Debugging processed or minified code
If you wish to debug code which gets concatenated into a single file, minified, or transformed in some other way, you can still use Aardwolf, but you'll need to make a minor change in the part of your application which reads the code before it gets transformed.
It is important that Aardwolf can access source files before they are processed. Therefore you will need to set it up just as described in the previous section, with the '-d' parameter pointing to the directory containing unprocessed files, then change the processing code in you application so it reads files served by Aardwolf instead of reading them straight from the filesystem.

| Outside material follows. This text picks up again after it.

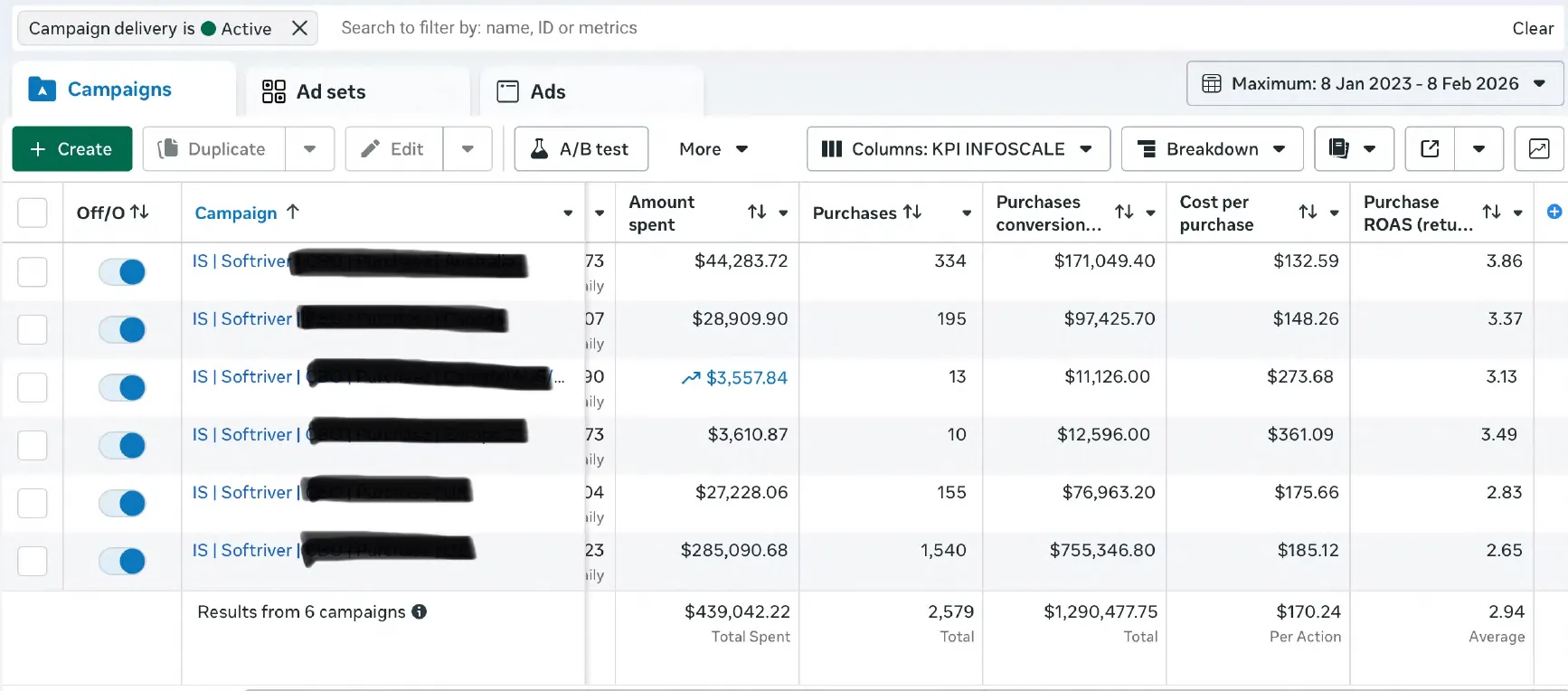Click the green Create button
This screenshot has height=691, width=1568.
[72, 149]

For example, if your code looks something like this:
jscode += readFile('some-script.js');
jscode += readFile('some-other-script.js');
you would need to change it to something like this:
jscode += readFile('http://aardwolf-host:8500/aardwolf.js'); // Don't forget to include this!
jscode += readFile('http://aardwolf-host:8500/some-script.js');
jscode += readFile('http://aardwolf-host:8500/some-other-script.js');
In most languages, making the modification should be pretty straightforward. PHP's file_get_contents($url)
and Clojure's (slurp url)
will handle the change from local paths to URLs transparently. In Scala you can use io.Source.fromURL(url).mkString
, Ruby has the 'OpenURI' module and in NodeJS you should be able to read remote files using the 'request' module.
Now you should be ready to debug processed code. And since Aardwolf has access to the original files, its UI will display the original, unprocessed code for easier debugging.
How it works
Breaking code execution and evaluating code at that point is enabled by code rewriting. Aardwolf's server contains a rather simple code rewriter which inserts debug hooks in front of every statement in the source code. These debug statements look like this:
Aardwolf.updatePosition(
"/calc.js", // File path
7, // Line number
false, // Is current line a "debugger;" statement?
function(aardwolfEval) { // This closure captures the current scope and makes it
return eval(aardwolfEval); // possible to pass it into another function.
}
);
The first two parameters – file path and line number – should be self explanatory. Every time Aardwolf.updatePosition()
is called, the given file and line number are checked against a list of breakpoints, and if a match is found, script execution is halted by performing a synchronous XMLHttpRequest to the server.
The third parameter signals whether the current line contains a debugger;
statement. If it does, we must break execution even if there is no breakpoint set on that line.
Finally, the last parameter is a closure which captures the scope it's defined in and allows us to pass it around. When a string is passed to this function for evaluation, it will be eval'd in the same scope where this closure was defined, thus enabling us to evaluate code at the point where script execution was halted.